## ASSIGNED TASK
Your task is to transcribe the entries exactly.

───── DATA FOR ANALYSIS

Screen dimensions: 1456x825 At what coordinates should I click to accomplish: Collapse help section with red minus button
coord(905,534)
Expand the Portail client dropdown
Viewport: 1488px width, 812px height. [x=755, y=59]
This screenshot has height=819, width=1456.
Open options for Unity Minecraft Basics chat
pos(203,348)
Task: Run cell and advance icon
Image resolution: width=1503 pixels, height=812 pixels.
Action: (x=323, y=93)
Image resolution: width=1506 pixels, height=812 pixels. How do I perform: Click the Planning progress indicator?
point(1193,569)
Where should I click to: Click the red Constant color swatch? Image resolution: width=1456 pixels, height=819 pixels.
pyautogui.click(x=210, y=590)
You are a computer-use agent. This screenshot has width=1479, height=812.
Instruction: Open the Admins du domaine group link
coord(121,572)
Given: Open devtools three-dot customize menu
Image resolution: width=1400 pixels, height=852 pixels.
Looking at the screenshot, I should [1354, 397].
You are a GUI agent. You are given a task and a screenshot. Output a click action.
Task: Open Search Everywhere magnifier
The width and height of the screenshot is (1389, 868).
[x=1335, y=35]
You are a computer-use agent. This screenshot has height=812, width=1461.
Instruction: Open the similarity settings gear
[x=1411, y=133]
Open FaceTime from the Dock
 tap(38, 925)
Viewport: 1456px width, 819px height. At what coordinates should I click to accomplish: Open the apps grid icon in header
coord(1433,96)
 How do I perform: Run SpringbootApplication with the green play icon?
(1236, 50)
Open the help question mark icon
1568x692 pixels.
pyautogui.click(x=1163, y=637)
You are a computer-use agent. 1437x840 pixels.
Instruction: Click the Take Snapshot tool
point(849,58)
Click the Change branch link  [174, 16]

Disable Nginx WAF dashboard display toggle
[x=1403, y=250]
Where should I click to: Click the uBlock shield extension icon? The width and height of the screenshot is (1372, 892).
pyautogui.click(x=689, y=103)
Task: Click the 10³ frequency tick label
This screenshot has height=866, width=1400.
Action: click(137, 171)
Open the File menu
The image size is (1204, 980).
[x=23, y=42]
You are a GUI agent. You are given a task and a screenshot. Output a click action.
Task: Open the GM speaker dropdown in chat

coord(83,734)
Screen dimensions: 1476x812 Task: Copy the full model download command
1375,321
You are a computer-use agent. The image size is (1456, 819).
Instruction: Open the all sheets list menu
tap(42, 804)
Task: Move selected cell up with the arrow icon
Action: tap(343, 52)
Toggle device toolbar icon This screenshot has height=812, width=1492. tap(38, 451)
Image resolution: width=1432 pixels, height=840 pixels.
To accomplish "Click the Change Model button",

──────────

## SOLUTION BELOW
Screen dimensions: 1456x825 At what coordinates should I click to accomplish: Collapse help section with red minus button
coord(905,534)
Expand the Portail client dropdown
Viewport: 1488px width, 812px height. [x=755, y=59]
This screenshot has height=819, width=1456.
Open options for Unity Minecraft Basics chat
pos(203,348)
Task: Run cell and advance icon
Image resolution: width=1503 pixels, height=812 pixels.
Action: (x=323, y=93)
Image resolution: width=1506 pixels, height=812 pixels. How do I perform: Click the Planning progress indicator?
point(1193,569)
Where should I click to: Click the red Constant color swatch? Image resolution: width=1456 pixels, height=819 pixels.
pyautogui.click(x=210, y=590)
You are a computer-use agent. This screenshot has width=1479, height=812.
Instruction: Open the Admins du domaine group link
coord(121,572)
Given: Open devtools three-dot customize menu
Image resolution: width=1400 pixels, height=852 pixels.
Looking at the screenshot, I should [1354, 397].
You are a GUI agent. You are given a task and a screenshot. Output a click action.
Task: Open Search Everywhere magnifier
The width and height of the screenshot is (1389, 868).
[x=1335, y=35]
You are a computer-use agent. This screenshot has height=812, width=1461.
Instruction: Open the similarity settings gear
[x=1411, y=133]
Open FaceTime from the Dock
 tap(38, 925)
Viewport: 1456px width, 819px height. At what coordinates should I click to accomplish: Open the apps grid icon in header
coord(1433,96)
 How do I perform: Run SpringbootApplication with the green play icon?
(1236, 50)
Open the help question mark icon
1568x692 pixels.
pyautogui.click(x=1163, y=637)
You are a computer-use agent. 1437x840 pixels.
Instruction: Click the Take Snapshot tool
point(849,58)
Click the Change branch link  [174, 16]

Disable Nginx WAF dashboard display toggle
[x=1403, y=250]
Where should I click to: Click the uBlock shield extension icon? The width and height of the screenshot is (1372, 892).
pyautogui.click(x=689, y=103)
Task: Click the 10³ frequency tick label
This screenshot has height=866, width=1400.
Action: click(137, 171)
Open the File menu
The image size is (1204, 980).
[x=23, y=42]
You are a GUI agent. You are given a task and a screenshot. Output a click action.
Task: Open the GM speaker dropdown in chat

coord(83,734)
Screen dimensions: 1476x812 Task: Copy the full model download command
1375,321
You are a computer-use agent. The image size is (1456, 819).
Instruction: Open the all sheets list menu
tap(42, 804)
Task: Move selected cell up with the arrow icon
Action: tap(343, 52)
Toggle device toolbar icon This screenshot has height=812, width=1492. tap(38, 451)
Image resolution: width=1432 pixels, height=840 pixels.
To accomplish "Click the Change Model button",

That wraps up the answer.